En este caso, las actuaciones previas de las autoridades habían señalado que el predio estaba relacionado con bienes que habrían sido adquiridos con recursos ilegales y que posteriormente quedaron bajo otras figuras de propiedad. En los últimos años, el inmueble era utilizado para exhibir artículos alusivos a Pablo Escobar y para actividades asociadas a visitas turísticas.
La propiedad era administrada por Roberto Escobar, conocido también como “El Osito”, hermano del exjefe del cartel de Medellín. Durante el proceso se habían presentado actuaciones judiciales y administrativas relacionadas con la ocupación y el posterior desalojo del lugar.
Más allá de la situación del inmueble, la decisión tiene un efecto que trasciende lo patrimonial, pues vuelve a poner sobre la mesa una discusión que Medellín ha enfrentado durante años respecto a los espacios y recorridos construidos alrededor de la historia de Pablo Escobar.
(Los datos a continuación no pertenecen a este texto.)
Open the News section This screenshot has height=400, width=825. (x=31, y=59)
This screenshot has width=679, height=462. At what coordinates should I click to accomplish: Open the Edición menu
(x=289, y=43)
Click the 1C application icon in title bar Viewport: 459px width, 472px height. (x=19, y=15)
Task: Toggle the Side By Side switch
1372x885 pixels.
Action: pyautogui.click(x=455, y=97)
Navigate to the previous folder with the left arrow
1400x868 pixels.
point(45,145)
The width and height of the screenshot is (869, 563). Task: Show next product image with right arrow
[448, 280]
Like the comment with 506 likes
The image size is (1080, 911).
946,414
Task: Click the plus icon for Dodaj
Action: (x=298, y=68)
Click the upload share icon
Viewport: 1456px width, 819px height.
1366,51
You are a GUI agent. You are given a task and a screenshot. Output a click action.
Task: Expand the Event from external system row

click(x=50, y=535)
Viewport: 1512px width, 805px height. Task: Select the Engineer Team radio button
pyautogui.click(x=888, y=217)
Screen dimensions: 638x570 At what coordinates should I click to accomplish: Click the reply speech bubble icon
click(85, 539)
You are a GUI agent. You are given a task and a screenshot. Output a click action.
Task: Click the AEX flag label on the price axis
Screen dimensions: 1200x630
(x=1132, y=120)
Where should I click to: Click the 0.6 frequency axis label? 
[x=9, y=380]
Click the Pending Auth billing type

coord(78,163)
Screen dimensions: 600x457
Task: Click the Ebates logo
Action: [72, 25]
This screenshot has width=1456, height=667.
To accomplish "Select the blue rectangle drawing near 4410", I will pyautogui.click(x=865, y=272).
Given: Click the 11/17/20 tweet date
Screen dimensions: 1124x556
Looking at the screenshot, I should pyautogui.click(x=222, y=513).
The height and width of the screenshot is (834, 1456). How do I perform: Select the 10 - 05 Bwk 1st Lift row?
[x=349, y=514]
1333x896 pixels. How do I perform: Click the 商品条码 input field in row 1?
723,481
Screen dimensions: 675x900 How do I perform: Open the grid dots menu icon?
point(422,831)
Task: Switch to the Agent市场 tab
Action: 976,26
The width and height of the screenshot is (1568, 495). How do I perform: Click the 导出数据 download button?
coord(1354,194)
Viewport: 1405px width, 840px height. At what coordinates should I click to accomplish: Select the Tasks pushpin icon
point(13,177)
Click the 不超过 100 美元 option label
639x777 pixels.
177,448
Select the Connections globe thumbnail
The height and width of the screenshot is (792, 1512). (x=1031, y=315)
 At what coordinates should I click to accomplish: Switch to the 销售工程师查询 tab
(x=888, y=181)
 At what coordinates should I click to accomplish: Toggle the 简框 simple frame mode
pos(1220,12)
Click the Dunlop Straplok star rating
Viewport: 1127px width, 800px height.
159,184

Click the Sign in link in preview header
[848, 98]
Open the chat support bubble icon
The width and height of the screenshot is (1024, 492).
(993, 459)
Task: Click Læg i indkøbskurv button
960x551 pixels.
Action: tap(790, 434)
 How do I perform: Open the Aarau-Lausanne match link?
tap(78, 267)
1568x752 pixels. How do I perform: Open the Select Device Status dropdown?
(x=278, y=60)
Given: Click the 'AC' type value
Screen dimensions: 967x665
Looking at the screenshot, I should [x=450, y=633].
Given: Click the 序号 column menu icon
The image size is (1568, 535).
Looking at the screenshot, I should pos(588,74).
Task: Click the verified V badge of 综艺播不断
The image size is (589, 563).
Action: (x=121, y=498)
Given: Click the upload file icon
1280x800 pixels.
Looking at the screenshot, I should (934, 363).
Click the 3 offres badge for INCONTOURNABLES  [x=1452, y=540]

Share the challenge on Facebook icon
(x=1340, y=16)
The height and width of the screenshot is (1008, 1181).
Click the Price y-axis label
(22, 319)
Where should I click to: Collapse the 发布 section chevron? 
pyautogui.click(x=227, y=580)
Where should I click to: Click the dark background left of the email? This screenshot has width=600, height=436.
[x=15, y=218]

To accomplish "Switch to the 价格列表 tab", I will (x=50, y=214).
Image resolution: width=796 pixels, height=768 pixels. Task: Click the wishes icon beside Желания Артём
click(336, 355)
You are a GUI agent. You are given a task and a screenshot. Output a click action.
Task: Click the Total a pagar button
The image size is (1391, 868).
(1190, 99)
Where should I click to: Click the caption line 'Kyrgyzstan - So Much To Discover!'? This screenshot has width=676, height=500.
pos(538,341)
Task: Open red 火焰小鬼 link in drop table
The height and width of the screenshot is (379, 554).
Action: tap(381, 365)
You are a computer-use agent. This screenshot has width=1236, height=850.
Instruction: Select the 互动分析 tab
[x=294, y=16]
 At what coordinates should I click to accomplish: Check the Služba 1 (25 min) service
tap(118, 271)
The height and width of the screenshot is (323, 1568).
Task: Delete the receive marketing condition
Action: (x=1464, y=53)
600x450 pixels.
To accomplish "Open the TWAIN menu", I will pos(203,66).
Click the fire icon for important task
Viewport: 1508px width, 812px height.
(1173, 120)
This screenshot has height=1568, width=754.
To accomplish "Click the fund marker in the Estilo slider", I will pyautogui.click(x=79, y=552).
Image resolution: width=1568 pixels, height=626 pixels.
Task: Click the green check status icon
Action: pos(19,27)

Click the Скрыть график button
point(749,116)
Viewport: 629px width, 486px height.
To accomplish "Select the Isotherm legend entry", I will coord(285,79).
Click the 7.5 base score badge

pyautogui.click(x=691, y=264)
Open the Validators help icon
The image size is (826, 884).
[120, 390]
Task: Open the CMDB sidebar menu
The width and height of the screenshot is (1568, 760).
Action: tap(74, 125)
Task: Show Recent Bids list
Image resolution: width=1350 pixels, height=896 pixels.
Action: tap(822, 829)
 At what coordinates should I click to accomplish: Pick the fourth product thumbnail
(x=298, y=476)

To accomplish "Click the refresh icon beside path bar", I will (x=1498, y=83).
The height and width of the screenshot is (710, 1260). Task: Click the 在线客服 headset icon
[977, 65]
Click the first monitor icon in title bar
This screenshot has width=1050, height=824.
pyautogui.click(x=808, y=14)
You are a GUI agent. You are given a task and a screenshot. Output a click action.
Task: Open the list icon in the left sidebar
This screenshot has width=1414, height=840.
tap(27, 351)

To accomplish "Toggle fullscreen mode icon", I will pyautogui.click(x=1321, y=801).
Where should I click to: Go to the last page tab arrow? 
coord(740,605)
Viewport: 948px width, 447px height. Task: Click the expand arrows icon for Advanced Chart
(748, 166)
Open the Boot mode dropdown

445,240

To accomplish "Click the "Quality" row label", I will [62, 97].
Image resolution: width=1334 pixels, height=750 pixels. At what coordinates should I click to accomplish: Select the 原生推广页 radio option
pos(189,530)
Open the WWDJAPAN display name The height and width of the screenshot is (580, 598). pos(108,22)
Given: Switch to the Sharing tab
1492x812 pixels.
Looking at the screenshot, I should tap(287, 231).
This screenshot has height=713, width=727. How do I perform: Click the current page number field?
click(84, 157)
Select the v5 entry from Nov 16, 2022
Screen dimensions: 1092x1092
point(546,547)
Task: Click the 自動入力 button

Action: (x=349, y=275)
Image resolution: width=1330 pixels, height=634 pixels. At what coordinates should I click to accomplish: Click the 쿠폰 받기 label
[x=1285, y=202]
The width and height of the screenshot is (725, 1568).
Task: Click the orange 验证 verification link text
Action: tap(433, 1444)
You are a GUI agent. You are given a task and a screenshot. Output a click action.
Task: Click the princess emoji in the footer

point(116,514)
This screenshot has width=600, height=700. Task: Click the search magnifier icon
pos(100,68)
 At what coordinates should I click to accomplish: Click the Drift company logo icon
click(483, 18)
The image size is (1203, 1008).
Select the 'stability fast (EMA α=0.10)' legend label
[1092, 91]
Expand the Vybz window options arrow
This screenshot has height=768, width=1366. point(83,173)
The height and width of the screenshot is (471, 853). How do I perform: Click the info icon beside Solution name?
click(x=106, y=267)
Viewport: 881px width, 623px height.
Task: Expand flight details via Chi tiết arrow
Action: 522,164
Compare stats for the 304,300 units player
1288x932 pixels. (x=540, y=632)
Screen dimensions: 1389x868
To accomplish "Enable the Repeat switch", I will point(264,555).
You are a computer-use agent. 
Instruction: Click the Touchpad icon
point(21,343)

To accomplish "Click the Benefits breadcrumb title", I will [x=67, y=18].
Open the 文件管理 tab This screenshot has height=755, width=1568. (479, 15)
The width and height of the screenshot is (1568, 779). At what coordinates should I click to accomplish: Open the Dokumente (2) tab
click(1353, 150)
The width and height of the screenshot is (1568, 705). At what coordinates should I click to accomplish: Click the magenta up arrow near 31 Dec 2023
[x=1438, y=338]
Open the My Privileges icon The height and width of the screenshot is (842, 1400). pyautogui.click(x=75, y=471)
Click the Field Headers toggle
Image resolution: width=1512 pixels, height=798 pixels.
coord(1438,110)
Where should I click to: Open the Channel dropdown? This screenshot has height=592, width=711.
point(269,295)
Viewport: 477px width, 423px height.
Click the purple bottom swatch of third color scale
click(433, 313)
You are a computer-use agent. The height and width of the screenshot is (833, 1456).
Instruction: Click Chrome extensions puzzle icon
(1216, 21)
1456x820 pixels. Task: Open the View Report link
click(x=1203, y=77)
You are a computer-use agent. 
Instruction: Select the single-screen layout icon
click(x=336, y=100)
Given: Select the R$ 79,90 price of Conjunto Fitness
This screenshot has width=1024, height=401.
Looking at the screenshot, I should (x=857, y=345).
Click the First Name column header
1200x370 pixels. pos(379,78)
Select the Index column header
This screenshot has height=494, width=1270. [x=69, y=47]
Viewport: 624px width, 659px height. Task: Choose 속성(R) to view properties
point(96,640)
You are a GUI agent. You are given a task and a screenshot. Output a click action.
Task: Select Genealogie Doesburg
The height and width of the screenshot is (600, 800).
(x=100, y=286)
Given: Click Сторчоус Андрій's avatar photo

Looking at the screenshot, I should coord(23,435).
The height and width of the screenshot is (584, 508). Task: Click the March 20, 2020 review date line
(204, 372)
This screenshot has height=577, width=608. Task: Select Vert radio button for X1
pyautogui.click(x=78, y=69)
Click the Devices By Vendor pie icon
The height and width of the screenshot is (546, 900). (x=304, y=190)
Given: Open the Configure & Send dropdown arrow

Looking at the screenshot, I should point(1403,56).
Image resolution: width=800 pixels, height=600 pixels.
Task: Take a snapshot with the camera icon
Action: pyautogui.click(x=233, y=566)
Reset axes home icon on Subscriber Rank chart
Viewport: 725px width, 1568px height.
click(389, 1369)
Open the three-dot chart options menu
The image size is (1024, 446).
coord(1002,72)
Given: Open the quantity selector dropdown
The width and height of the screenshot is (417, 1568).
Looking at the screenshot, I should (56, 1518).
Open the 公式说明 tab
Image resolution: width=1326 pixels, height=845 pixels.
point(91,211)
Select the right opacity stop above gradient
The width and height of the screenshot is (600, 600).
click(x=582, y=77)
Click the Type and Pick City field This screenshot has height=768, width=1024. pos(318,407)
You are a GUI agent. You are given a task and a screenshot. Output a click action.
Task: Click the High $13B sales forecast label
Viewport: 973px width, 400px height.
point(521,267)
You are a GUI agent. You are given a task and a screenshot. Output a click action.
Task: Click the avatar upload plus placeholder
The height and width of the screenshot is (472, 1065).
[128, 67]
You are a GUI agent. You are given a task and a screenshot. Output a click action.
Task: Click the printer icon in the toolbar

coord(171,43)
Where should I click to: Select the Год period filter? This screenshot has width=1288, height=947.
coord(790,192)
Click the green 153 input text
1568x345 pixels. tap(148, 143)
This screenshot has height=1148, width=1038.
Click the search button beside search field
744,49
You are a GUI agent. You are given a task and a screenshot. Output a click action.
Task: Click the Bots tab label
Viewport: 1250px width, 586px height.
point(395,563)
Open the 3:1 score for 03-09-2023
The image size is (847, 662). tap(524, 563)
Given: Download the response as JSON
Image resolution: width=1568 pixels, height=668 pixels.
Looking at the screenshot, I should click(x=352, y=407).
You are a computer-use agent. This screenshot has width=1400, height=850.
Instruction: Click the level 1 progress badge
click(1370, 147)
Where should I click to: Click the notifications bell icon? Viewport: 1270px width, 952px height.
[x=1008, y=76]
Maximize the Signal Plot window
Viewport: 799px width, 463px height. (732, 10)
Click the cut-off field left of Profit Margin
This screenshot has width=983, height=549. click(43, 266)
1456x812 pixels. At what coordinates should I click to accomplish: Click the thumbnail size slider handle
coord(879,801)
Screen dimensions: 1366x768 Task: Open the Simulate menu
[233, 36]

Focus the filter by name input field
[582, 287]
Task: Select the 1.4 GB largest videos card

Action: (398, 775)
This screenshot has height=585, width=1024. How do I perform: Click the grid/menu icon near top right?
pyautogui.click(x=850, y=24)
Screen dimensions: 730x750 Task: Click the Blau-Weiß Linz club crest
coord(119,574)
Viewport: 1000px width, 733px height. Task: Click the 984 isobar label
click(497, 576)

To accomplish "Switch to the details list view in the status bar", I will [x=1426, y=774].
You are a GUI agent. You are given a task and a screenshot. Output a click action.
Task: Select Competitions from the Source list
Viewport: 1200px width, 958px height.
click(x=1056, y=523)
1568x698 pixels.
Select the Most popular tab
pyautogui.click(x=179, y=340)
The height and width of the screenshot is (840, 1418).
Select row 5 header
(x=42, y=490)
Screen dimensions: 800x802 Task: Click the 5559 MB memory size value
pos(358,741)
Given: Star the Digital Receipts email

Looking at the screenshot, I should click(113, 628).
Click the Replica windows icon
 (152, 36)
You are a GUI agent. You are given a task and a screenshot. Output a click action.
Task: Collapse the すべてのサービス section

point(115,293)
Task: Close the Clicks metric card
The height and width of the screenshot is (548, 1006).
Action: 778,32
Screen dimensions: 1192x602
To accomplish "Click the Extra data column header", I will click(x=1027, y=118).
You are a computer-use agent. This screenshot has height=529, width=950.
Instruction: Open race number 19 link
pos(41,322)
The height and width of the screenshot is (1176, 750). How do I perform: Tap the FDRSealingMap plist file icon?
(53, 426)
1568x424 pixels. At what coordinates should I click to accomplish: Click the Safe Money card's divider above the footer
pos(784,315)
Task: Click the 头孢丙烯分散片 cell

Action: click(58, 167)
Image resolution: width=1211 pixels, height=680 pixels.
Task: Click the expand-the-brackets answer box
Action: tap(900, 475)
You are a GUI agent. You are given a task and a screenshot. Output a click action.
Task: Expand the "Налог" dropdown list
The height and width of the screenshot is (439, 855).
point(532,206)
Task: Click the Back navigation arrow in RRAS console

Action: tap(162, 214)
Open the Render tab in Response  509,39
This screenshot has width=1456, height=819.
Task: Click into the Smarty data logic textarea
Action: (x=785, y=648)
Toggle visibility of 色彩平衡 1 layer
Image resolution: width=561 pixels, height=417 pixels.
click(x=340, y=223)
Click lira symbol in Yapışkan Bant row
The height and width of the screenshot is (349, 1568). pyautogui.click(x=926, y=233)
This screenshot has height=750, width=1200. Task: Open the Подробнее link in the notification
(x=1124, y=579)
El debate sobre el narcoturismo vuelve a tomar fuerza
El caso del museo ha estado rodeado de una discusión más amplia sobre el llamado narcoturismo, una actividad que gira alrededor de lugares, objetos o historias relacionadas con figuras del narcotráfico.
Por tanto, la conversación no es nueva para Medellín. En diferentes momentos, la ciudad ha intentado redefinir la imagen con la que es reconocida dentro y fuera del país. La existencia de recorridos o sitios asociados a Pablo Escobar ha generado posiciones encontradas entre quienes consideran que estos espacios representan una forma de recordar hechos históricos y quienes sostienen que terminan convirtiéndose en escenarios de exaltación o promoción de una figura vinculada a una de las etapas más violentas del país.
En el caso del inmueble, ahora afectado por la decisión judicial, las autoridades habían señalado anteriormente que allí se exhibían objetos relacionados con el exjefe del cartel de Medellín y que estos eran utilizados para atraer visitantes interesados en conocer detalles sobre su vida.
¿Qué podría pasar con el inmueble tras la ratificación?
La ratificación de la extinción de dominio deja el futuro del inmueble bajo la administración estatal. Por ahora, la decisión confirma el cambio en la situación jurídica de la propiedad, de modo que este es un nuevo punto dentro de la discusión que ha acompañado a Medellín durante años y que combina memoria, turismo y el legado de uno de los periodos más complejos de la historia reciente del país.
La decisión judicial sobre el museo administrado por Roberto Escobar no solo redefine el destino de un inmueble. También vuelve a instalar una pregunta que ha acompañado a la ciudad por décadas: cómo recordar una etapa marcada por la violencia sin convertirla en un símbolo de admiración o atractivo turístico.